--- begin Material for this task ---
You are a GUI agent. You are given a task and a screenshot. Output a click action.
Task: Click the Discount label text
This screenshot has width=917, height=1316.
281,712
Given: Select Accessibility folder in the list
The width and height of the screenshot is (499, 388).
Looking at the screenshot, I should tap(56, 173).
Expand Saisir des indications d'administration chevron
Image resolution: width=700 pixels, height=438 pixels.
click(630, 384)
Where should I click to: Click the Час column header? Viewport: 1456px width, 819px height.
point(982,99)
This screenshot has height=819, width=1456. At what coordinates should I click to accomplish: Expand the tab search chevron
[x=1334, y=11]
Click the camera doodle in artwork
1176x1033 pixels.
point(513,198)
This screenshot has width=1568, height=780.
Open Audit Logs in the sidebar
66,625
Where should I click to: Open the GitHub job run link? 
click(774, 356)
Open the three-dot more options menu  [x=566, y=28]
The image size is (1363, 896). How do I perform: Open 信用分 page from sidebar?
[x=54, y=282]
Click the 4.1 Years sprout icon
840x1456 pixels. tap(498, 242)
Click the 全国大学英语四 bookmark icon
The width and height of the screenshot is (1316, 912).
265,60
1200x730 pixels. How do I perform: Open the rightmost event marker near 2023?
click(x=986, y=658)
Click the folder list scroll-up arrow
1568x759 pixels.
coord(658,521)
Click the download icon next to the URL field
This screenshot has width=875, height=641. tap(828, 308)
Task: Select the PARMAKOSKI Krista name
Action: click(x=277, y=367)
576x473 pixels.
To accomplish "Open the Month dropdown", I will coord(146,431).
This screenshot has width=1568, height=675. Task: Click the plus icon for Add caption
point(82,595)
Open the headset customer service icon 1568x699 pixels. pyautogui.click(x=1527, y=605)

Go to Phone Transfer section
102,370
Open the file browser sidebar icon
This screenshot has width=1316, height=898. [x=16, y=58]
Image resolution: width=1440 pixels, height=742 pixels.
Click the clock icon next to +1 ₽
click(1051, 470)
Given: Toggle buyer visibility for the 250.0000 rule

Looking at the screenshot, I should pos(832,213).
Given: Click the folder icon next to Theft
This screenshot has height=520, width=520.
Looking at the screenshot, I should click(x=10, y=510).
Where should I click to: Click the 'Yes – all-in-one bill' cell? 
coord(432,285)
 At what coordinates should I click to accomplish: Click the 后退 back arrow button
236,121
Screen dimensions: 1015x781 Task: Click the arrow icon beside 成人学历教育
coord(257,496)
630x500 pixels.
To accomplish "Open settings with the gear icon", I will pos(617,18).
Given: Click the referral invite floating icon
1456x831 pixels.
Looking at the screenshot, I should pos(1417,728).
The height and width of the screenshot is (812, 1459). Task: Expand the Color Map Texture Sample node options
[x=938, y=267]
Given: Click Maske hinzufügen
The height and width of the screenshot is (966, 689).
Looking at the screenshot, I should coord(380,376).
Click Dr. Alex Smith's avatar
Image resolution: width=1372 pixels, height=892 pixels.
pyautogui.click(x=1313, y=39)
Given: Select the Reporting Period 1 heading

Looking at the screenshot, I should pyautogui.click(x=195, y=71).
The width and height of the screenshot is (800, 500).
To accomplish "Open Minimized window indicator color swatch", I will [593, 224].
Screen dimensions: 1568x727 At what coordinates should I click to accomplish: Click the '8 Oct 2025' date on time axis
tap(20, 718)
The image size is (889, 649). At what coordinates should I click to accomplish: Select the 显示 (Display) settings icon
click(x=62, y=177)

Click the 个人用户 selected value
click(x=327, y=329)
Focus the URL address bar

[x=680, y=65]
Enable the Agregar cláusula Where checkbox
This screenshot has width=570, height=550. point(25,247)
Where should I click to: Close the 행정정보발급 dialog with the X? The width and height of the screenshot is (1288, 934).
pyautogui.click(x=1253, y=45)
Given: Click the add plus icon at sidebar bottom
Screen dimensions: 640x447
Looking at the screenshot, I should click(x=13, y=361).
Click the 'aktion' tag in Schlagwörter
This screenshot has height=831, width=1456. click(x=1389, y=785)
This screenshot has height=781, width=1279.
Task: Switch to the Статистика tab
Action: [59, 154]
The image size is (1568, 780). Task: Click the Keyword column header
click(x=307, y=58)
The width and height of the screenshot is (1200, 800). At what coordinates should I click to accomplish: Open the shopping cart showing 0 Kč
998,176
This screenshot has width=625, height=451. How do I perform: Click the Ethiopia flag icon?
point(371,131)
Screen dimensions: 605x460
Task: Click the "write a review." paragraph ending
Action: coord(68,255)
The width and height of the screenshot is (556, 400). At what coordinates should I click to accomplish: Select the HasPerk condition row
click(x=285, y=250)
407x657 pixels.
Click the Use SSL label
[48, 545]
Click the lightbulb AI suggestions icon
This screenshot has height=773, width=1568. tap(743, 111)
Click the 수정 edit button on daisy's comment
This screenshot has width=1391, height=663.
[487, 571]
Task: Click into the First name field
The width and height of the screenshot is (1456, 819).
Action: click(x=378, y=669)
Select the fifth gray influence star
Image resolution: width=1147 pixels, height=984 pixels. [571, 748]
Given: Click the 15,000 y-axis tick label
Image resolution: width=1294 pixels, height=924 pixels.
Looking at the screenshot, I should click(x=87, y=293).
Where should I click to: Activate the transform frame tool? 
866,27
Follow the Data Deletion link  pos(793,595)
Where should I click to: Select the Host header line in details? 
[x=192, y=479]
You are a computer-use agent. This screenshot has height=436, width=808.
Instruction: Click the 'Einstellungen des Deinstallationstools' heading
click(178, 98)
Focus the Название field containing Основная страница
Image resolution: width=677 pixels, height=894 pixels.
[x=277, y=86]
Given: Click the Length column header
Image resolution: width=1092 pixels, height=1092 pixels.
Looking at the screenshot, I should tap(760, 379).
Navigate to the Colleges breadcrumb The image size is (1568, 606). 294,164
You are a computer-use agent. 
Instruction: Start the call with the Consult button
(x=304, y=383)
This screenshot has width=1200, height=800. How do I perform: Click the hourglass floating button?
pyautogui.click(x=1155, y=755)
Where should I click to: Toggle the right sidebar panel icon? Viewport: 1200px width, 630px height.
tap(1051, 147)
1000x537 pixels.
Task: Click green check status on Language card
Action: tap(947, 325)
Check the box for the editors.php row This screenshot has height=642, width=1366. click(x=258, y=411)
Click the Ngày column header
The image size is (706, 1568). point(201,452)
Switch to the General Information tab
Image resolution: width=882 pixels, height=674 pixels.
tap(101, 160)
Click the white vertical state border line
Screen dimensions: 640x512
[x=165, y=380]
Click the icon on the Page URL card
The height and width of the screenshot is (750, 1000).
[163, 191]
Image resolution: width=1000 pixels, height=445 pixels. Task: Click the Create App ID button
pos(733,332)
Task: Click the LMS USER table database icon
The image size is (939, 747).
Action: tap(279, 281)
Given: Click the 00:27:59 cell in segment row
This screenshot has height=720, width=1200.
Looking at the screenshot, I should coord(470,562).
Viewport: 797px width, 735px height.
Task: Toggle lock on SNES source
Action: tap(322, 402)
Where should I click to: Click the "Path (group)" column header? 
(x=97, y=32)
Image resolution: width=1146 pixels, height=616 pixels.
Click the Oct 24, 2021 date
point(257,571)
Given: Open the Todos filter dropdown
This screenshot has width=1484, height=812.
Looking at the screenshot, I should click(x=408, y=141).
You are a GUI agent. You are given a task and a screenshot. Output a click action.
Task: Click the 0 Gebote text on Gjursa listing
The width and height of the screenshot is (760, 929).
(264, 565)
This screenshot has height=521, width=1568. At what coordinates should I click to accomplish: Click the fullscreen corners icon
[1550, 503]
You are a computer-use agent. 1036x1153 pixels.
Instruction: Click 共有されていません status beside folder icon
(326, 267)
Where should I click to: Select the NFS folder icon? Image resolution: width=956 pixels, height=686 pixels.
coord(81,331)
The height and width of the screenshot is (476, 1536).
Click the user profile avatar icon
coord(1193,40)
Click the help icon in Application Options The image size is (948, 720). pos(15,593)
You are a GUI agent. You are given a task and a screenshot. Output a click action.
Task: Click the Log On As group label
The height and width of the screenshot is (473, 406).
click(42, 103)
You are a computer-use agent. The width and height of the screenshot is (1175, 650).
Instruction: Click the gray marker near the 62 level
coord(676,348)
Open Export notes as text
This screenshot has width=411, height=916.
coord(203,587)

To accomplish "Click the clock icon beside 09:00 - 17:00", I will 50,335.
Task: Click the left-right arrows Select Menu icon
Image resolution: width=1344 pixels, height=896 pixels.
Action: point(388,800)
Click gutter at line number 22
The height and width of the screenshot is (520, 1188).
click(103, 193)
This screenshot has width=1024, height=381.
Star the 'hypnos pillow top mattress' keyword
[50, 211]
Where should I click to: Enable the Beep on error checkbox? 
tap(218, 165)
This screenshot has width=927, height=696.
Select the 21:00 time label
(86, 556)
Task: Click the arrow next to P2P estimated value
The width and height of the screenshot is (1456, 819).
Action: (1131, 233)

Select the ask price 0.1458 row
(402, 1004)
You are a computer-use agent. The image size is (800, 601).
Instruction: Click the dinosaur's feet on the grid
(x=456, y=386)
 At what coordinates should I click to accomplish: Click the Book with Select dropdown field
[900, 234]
--- end Material for this task ---
Exercise:
Express the lines of the listing above as a JSON list of strings, one string per line and blank lines omitted, from the line with "Navigate to the" up to and including the line with "pyautogui.click(x=1155, y=755)".

Reply:
[
  "Navigate to the Colleges breadcrumb The image size is (1568, 606). 294,164",
  "You are a computer-use agent. ",
  "Instruction: Start the call with the Consult button",
  "(x=304, y=383)",
  "This screenshot has width=1200, height=800. How do I perform: Click the hourglass floating button?",
  "pyautogui.click(x=1155, y=755)"
]